In an article entitled “Obama and Health Care:  The Straight Story” in the NYRB [June 21, 2012 p45-47] Jeff Madrick reviews several recent books on the Affordable Care Act.” The books he reviews are Remedy and Reaction by Paul Starr;  Inside National Health Reform by John E McDonough, and  Fighting for our Health by Richard Kirsch.

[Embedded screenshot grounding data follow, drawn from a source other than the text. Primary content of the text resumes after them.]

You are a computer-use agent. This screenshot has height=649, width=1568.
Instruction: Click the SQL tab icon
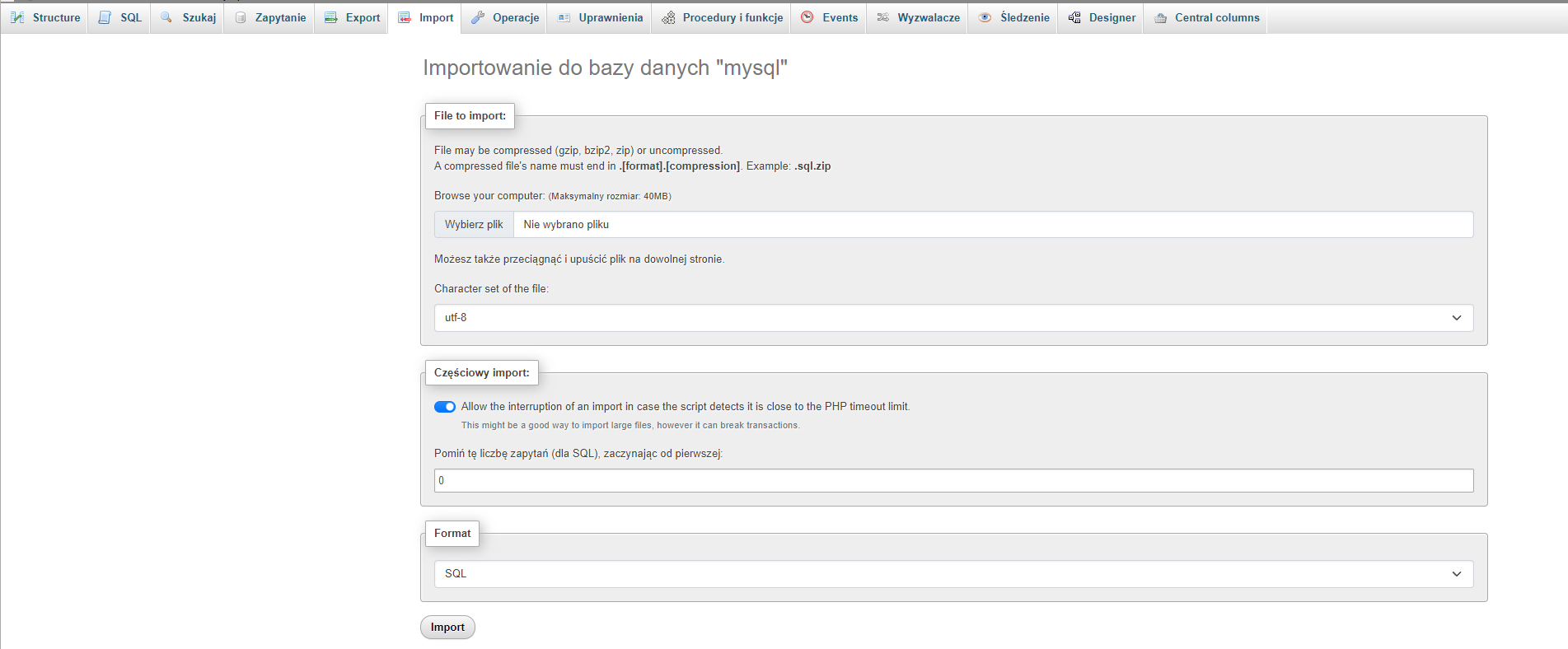(x=105, y=17)
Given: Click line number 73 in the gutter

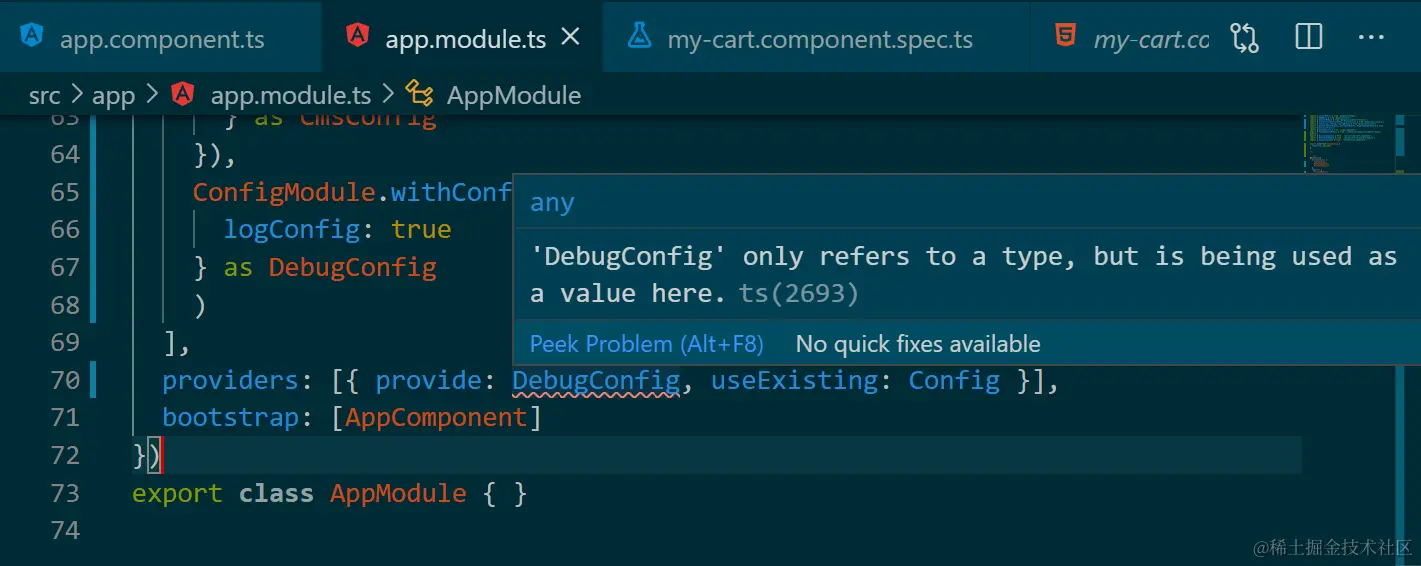Looking at the screenshot, I should click(x=65, y=493).
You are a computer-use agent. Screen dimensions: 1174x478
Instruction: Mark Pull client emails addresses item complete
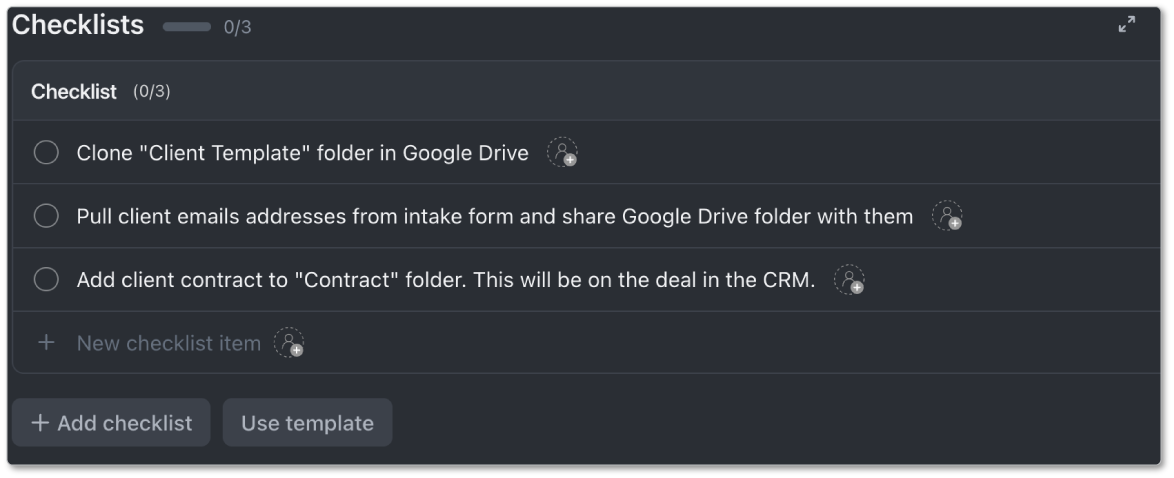click(x=46, y=216)
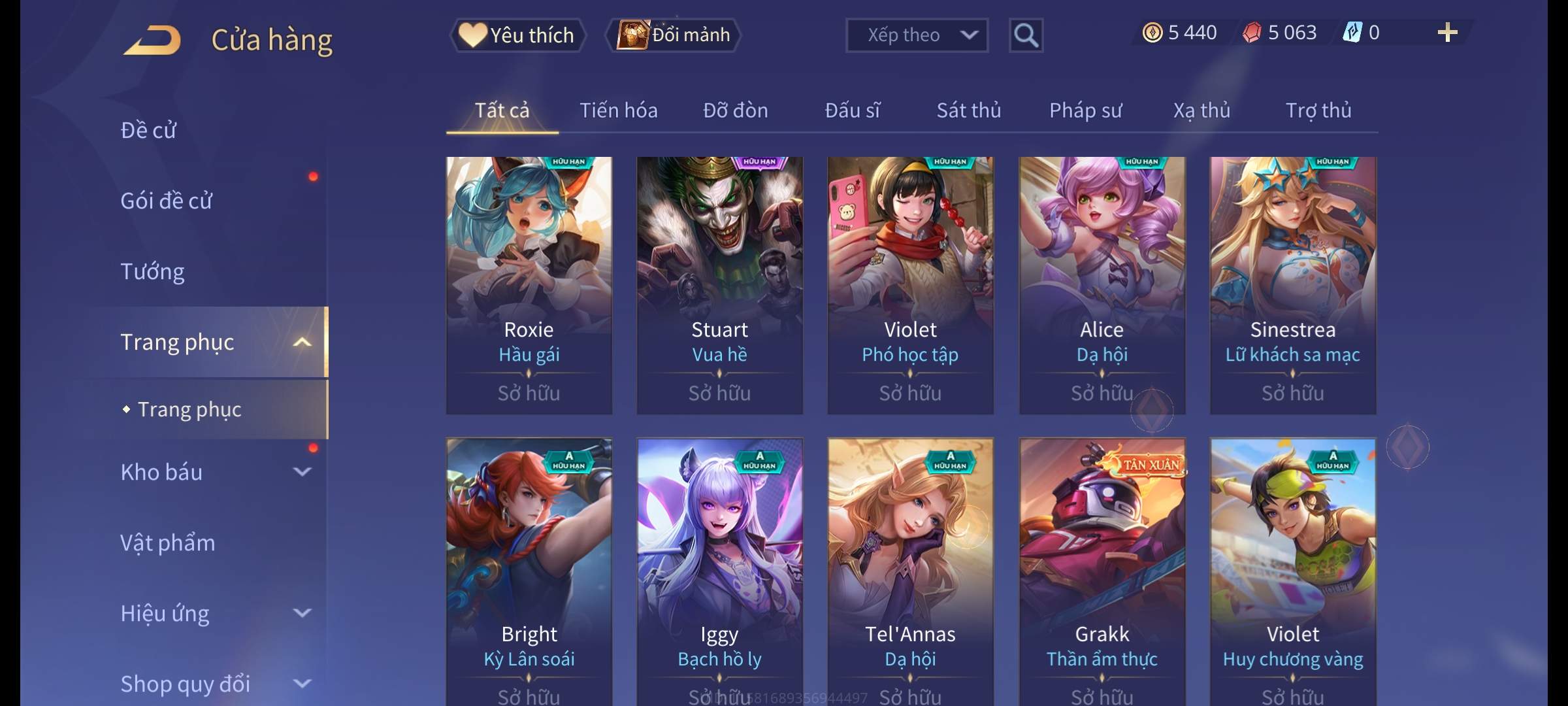The height and width of the screenshot is (706, 1568).
Task: Expand the Shop quy đổi section
Action: (x=302, y=684)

The whole article is useful but I note here some details I thought worth giving prominence to:

Some statistics on the current level of care in America:

“Except for the US, no rich nation in the world fails to provide comprehensive health care that is free or inexpensive to its entire populations.  Yet roughly 50 million Americans, 16 percent of the population have no health insurance at all…” 
“A Harvard Medical School study found that some 45,000 deaths a year are associated with lack of health insurance.” 
“Americans pay more than 17 percent of the Gross Domestic Product for their health care, more than any other rich nation by far.” 
“The US ranks forty-eighth in infant mortality among all nations, and its rank has been falling…”
Some provisions in the Affordable Care Act:
“half of the newly insured would be covered by significantly expanded Medicaid, …  The other half would be subject to an individual mandate, requiring them to sign up for at least a minimal insurance plan or pay a penalty.” [This latter provision is being reviewed by the Supreme Court] 
“the bill would also prevent health insurance companies from turning down applicants with preexisting health conditions or limiting annual benefits for those who get sick.” 
Some historical notes on who have supported such an act in the past:
“Conservatives resent the individual mandate that all Americans buy insurance, even though mandates had been a staple of Republican health care proposals since the 1970s.”  
“FDR favored universal health care … but hesitated to develop a specific plan.” 
“Harry Truman favored a national health care plan…” 
“In the 1970s Richard Nixon favored a universal health care system for all…” 
“Charles Grassley, the Republican senator from Iowa, had favored a public option during the Clinton health care debates in 1993…”
Republican strategy on how to characterize the health care bill
Emphasize that health care reform would “deny” care to Americans;  
Talk about “a government takeover”,  "Takeovers are like coups… They both lead to dictators and a loss of freedom.”